Small Business Marketing – Distribution Strategies
What exactly is the product distribution? Distribution, in simple terms, is how you make sure that your goods or services are accessible to as many potential buyers as possible. In the most simple possible distribution scheme, you simply sell your goods directly to the consumer. There aren’t any warehouses, no third-party stores, etc.
Identifying Distribution Strategies
But what kinds of distribution strategies do we use in our lives every day? How often have you bought something from a supermarket shelf or a local shop? How often have you paid for a product from your credit card bill?

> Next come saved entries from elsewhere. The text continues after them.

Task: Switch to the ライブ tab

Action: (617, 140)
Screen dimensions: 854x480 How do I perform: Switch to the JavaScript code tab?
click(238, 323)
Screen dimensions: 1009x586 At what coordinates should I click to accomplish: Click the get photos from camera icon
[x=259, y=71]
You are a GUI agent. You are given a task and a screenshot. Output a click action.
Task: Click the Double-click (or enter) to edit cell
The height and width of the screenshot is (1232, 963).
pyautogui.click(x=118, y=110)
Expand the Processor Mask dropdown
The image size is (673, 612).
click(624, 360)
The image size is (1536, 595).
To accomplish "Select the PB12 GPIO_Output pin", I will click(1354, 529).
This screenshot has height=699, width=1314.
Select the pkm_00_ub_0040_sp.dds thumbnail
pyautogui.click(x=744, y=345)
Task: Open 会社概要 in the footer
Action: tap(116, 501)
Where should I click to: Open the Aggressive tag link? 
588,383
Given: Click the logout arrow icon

Many of us are fairly comfortable with this sort of transaction because it is generally a one-time affair and therefore not too expensive either. And we are also fairly used to dealing with the people at the counter, sometimes known as the cashier.
But what about those of us, who find ourselves shopping for a wide range of goods regularly? This prospect can present challenges to even the steadiest of consumers, and the product distribution strategies manufacturers employ can very often help. Take the example of supermarkets.
Just as we can shop online or through mail-order catalogs, we can also go into a supermarket, select what we want to buy, pay for it, and pick it up when we wish to. This is why you rarely find supermarkets worried about online sales, and they won’t go through hoops or use SpotifyStorm for content marketing to engage their customers. They know their consumer base.
This Convenience Comes With A Price
For starters, there are now hundreds of different types of products available in supermarkets. Everything from frozen food to organic food to clothing can be found there.
While it may seem easier to simply select from a large selection of fresh produce, it can take a while for even the biggest of consumers to narrow down the choices to two or three good options.
And even then, these options don’t always offer the best prices. As a result, most consumers end up overpaying for their chosen groceries.
And what about those of us who live in towns or regions where we have a rather limited choice of grocery stores? Here again, it may be easier to drive a few miles out of our way to find good sales in town.
But once we find a few options, the task of sorting through them becomes a big hassle. Fortunately, product distribution strategies manufacturers have come up with solutions to make this process less difficult.
The majority of these strategies involve setting up sole proprietorship warehouses. In a sole proprietor warehouse, the manufacturer keeps control of the distribution process, choosing only the products that can be sold under his brand name.
Products that will not be sold under his name will be stored in specialized, dedicated distribution warehouses. These warehouses are sometimes located in different locations around the country, allowing consumers to make one-stop shopping and not have to drive from town to find the product they want.
Some companies employ a mixed bagged distribution strategy. By creating a mix of distribution channels (such as selective distribution with a main warehouse and intensive distribution with warehouses), a manufacturer can increase profitability while also increasing the number of products made available nationwide. Selective distribution allows the consumer to visit a store anywhere in the country and buy directly from the manufacturer.
Intensive distribution is a more complicated mix but involves using several distribution channels to bring the consumer to the store. The consumer may drive around town to different stores and find the one that sells the product he wants; then he might drive back home to get the rest.
The Bottom Line
There are many product distribution strategies available, but none of them is a sure bet. When it comes to small business marketing strategies, the best strategy is probably to try many of them until you find one that works.
If you’re already established, there’s no need to change your strategy too often. However, if you’re just getting started, take a look at your competition’s product distribution strategies to see how they’ve been successful.